Objectives: To compare the accuracy of Determine-LAM and SILVAMP-LAM for diagnosing tuberculosis in adults living with HIV.
Methods: We searched 10 databases and registries in June 2021. We included studies comparing Determine-LAM and SILVAMP-LAM in adults living with HIV. We used two reference standards: microbiological (culture, nucleic acid amplification test, or both on any specimen type) and composite (microbiological or other tests or clinical assessment). We independently assessed study quality using QUADAS-2 and QUADAS-C. We estimated summary sensitivity, summary specificity, and their absolute differences using a Bayesian bivariate model. Using GRADE, we assessed certainty that the true difference in accuracy lies within the range of the 95% credible interval (CrI).

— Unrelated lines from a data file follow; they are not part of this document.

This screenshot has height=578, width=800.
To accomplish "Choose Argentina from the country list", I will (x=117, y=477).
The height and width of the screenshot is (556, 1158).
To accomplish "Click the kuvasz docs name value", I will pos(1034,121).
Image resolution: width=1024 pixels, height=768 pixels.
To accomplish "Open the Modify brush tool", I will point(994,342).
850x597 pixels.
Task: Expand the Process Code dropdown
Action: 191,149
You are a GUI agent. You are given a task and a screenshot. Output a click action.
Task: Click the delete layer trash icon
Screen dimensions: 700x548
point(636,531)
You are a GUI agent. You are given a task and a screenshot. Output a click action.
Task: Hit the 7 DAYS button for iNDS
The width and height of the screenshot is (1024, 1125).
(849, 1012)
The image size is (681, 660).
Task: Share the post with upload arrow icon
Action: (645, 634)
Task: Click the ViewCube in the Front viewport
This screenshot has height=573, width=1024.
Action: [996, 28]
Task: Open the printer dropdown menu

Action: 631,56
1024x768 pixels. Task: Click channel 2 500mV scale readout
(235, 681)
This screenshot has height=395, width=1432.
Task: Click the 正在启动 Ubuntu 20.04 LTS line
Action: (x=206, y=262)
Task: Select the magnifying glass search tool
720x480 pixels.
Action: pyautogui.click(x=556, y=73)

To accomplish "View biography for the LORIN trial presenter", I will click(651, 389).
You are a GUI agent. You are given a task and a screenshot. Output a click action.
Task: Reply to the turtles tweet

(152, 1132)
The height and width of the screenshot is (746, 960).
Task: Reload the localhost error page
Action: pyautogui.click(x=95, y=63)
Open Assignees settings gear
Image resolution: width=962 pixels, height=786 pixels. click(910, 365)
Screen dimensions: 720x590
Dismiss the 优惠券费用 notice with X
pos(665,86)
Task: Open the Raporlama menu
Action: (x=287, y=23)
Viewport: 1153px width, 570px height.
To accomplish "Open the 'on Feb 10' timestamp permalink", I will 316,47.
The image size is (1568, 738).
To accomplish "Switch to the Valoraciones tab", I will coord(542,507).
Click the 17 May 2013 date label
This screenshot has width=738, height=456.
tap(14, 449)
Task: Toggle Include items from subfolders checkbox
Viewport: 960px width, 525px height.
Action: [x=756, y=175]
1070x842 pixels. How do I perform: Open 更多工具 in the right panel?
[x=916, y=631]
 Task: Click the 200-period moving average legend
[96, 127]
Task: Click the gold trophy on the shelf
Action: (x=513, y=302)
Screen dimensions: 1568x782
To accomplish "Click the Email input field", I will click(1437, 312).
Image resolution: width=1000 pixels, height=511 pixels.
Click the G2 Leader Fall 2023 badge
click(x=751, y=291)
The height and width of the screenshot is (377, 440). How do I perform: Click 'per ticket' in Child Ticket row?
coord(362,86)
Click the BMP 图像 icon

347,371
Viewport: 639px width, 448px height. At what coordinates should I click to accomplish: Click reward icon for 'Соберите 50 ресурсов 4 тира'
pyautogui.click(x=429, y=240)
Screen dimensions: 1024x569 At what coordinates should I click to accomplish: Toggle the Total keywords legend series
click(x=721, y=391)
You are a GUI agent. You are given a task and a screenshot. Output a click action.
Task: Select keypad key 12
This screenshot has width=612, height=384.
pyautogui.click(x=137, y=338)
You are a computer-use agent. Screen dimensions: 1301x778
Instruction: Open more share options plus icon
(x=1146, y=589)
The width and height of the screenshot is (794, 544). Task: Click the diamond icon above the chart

Results: We included five comparative accuracy studies. Using QUADAS-C, risk of bias was high in two. We present comparative accuracy estimates based on the microbiological reference standard; those based on the composite reference standard were similar. Based on four fully paired studies in inpatient settings (1021 participants, 619 cases), difference in summary sensitivity between SILVAMP-LAM and Determine-LAM was 26.5% (CrI 5.1% to 44.9%; moderate certainty) and difference in summary specificity was -4.4% (CrI -14.2% to 5.3%; moderate certainty). Based on three fully paired studies in outpatient settings (627 participants, 124 cases), difference in summary sensitivity and difference in summary specificity were 42.9% (CrI 11.4% to 66.5%; low certainty) and -4.8% (CrI -16.1% to 2.6%; low certainty).
Conclusions: In adults with HIV in inpatient settings, SILVAMP-LAM likely has higher sensitivity than Determine-LAM and specificity that likely ranges from lower to similar to that of Determine-LAM. In outpatient settings, SILVAMP-LAM may have higher sensitivity than Determine-LAM and specificity that may range from lower to similar to that of Determine-LAM. Results of an updated search will be presented at the meeting. Patient involvement: none. *Not commercially available.